WHAT IS REQUIRED:
Each line of the data below from the one holding "You are a computer-use agent. Screen" to the one holding "Switch to the", inclusive, is to be reproduced exactly; no other line belongs in the answer.
Start of Block
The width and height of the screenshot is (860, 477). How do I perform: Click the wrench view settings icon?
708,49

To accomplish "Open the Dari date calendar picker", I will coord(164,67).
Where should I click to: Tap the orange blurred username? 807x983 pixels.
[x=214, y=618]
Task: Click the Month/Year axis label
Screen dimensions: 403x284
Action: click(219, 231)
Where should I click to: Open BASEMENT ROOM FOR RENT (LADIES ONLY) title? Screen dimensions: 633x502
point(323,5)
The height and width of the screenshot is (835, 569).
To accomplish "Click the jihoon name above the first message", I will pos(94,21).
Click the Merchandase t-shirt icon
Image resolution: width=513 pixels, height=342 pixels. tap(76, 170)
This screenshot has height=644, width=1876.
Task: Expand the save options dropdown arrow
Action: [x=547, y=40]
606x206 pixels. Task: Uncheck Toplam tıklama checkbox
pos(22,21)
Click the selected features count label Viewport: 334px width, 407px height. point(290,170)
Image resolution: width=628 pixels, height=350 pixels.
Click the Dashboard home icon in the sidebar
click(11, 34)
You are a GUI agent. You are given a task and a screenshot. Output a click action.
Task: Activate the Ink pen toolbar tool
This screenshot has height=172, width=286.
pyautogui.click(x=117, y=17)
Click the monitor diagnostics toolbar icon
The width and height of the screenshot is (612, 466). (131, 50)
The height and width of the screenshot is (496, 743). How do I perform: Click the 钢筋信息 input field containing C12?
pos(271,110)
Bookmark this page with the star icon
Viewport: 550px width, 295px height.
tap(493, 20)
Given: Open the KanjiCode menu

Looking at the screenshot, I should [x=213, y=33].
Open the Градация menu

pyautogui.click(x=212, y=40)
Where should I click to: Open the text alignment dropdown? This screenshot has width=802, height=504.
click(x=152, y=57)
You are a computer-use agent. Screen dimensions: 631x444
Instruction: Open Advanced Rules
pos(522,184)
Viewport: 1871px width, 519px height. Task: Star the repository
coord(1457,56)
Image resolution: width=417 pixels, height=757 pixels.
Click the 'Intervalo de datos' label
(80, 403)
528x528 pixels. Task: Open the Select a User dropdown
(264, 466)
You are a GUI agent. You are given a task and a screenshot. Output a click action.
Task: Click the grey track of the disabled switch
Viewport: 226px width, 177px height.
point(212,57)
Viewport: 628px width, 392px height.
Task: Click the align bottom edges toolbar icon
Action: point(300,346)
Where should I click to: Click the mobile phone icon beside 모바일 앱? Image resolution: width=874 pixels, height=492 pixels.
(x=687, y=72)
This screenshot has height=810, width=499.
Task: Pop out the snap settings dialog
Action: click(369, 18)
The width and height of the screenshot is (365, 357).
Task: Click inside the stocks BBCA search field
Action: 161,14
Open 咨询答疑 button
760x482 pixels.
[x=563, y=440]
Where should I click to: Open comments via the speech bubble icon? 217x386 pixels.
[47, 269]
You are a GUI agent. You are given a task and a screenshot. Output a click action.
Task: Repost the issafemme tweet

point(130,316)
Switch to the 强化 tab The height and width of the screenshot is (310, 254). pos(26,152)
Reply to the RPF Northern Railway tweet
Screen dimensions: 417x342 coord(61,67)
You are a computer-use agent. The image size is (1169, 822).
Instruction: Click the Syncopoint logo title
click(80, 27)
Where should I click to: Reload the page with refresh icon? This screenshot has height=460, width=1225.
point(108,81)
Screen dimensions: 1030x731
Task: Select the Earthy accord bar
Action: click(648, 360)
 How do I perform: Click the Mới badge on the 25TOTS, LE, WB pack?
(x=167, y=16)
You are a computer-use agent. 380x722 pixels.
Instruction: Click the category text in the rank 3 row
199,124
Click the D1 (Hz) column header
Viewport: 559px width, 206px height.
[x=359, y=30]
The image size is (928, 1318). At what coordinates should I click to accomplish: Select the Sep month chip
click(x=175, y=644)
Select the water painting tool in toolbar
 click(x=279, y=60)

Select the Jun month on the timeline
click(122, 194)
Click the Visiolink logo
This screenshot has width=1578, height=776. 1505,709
End of Block
RESULT OF THIS TASK:
You are a computer-use agent. Screen dimensions: 631x444
Instruction: Open Advanced Rules
pos(522,184)
Viewport: 1871px width, 519px height. Task: Star the repository
coord(1457,56)
Image resolution: width=417 pixels, height=757 pixels.
Click the 'Intervalo de datos' label
(80, 403)
528x528 pixels. Task: Open the Select a User dropdown
(264, 466)
You are a GUI agent. You are given a task and a screenshot. Output a click action.
Task: Click the grey track of the disabled switch
Viewport: 226px width, 177px height.
point(212,57)
Viewport: 628px width, 392px height.
Task: Click the align bottom edges toolbar icon
Action: point(300,346)
Where should I click to: Click the mobile phone icon beside 모바일 앱? Image resolution: width=874 pixels, height=492 pixels.
(x=687, y=72)
This screenshot has height=810, width=499.
Task: Pop out the snap settings dialog
Action: click(369, 18)
The width and height of the screenshot is (365, 357).
Task: Click inside the stocks BBCA search field
Action: 161,14
Open 咨询答疑 button
760x482 pixels.
[x=563, y=440]
Where should I click to: Open comments via the speech bubble icon? 217x386 pixels.
[47, 269]
You are a GUI agent. You are given a task and a screenshot. Output a click action.
Task: Repost the issafemme tweet

point(130,316)
Switch to the 强化 tab The height and width of the screenshot is (310, 254). pos(26,152)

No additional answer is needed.